Она лежала с полузакрытыми глазами. Туманные, дымные, длинные пятна опять ползли перед нею. В ушах стоял шум, стук, звон. Валентине казалось, что она едет, спешит, вагон летит быстро, еще быстрее, еще быстрее… Горячий ветер в лицо, а колеса стучат, не переставая, часто, так же часто, как ее сердце.

Вдруг Валентине почудилось, что кто-то вошел в комнату. Она не расслышала шороха, но почувствовала, что кто-то есть.

Весь неразумный ужас, который она испытывала недавно, вернулся на одно мгновенье, и сердце ударило с перебоем. Но в следующее мгновенье Валентина уже думала. И она подумала беспокойно: «Кто это? Неужели он вернулся?»

— Тут есть кто-нибудь? — спросила она громко.

И голос, который она сначала не узнала, отвечал ей:

— Вы здесь, Валентина Сергеевна? Вы нездоровы?

Валентина приподнялась на локте.

— Это вы, Лев Львович, — произнесла она, немного изумленная.

Туманы рассеялись. Она опять была ясна, даже не печальна.

— Вы нездоровы? — повторил Звягин, приближаясь. — Помня ваше любезное приглашение… я решился… Хотя боялся помешать…

Валентина не заметила, что Звягин казался взволнованным, говорил отрывисто.

— Помешать? — спросила она. — О, нет. Я очень рада вам. Мне немножко нездоровится, но это не беда. Духом я не падаю, вот что главное. Душе моей легко, весело, светло… Садитесь, поболтаем, как прежде.

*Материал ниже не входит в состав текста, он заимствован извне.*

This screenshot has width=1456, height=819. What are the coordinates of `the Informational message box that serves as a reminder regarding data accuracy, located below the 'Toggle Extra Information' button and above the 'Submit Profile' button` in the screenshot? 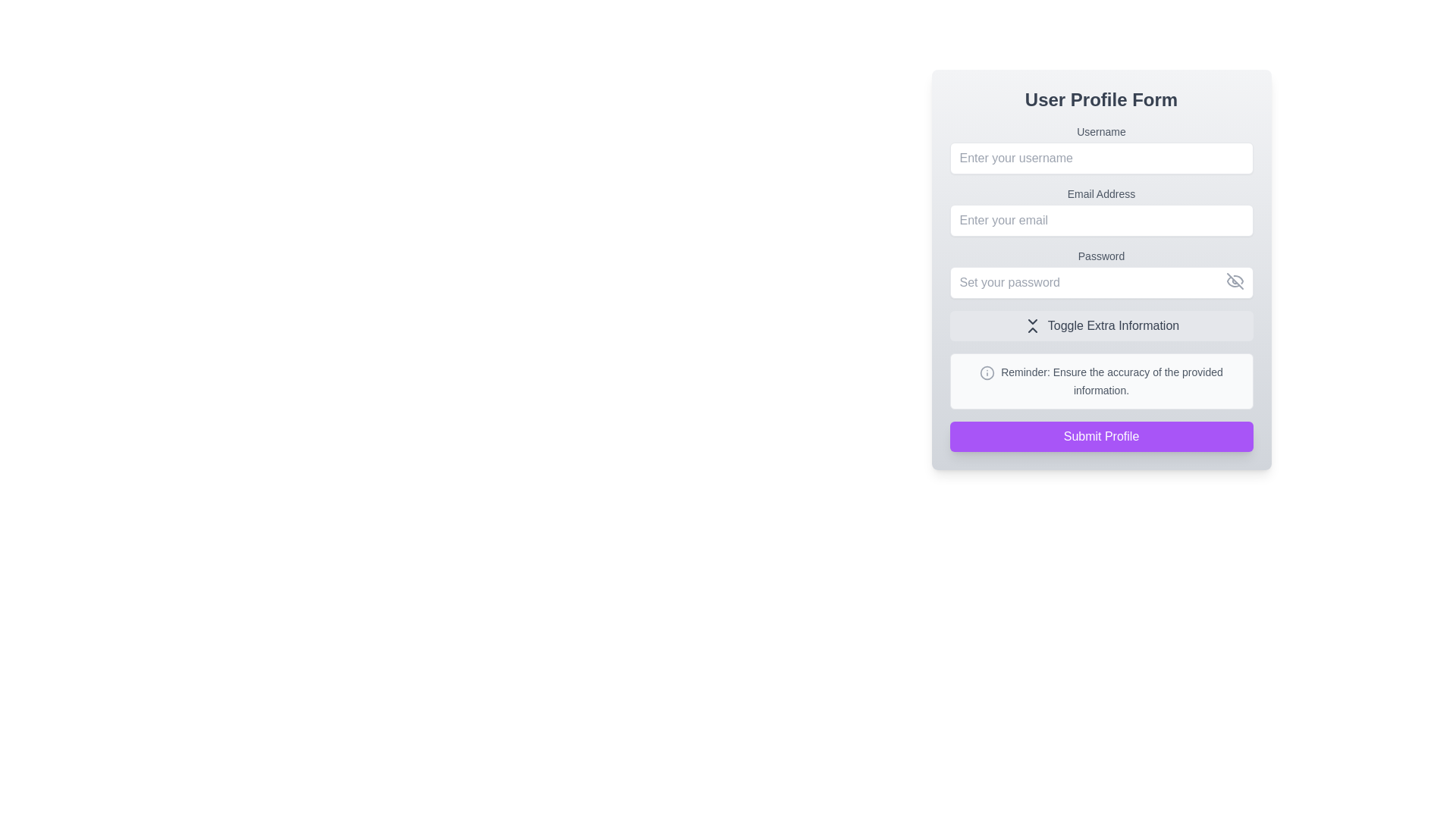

Звягин подошел прямо к дивану и сел на край у ног Валентины. Ее платье, нежнее осенней паутины, касалось его слегка.

Звягин давно не был в этой комнате. Он приезжал формально, с визитом, вместе с Юлией Никифоровной — и тогда Валентина приняла их в салоне. А здесь он очень давно не был. И он жадно смотрел на все роскошные предметы, ища, где перемена.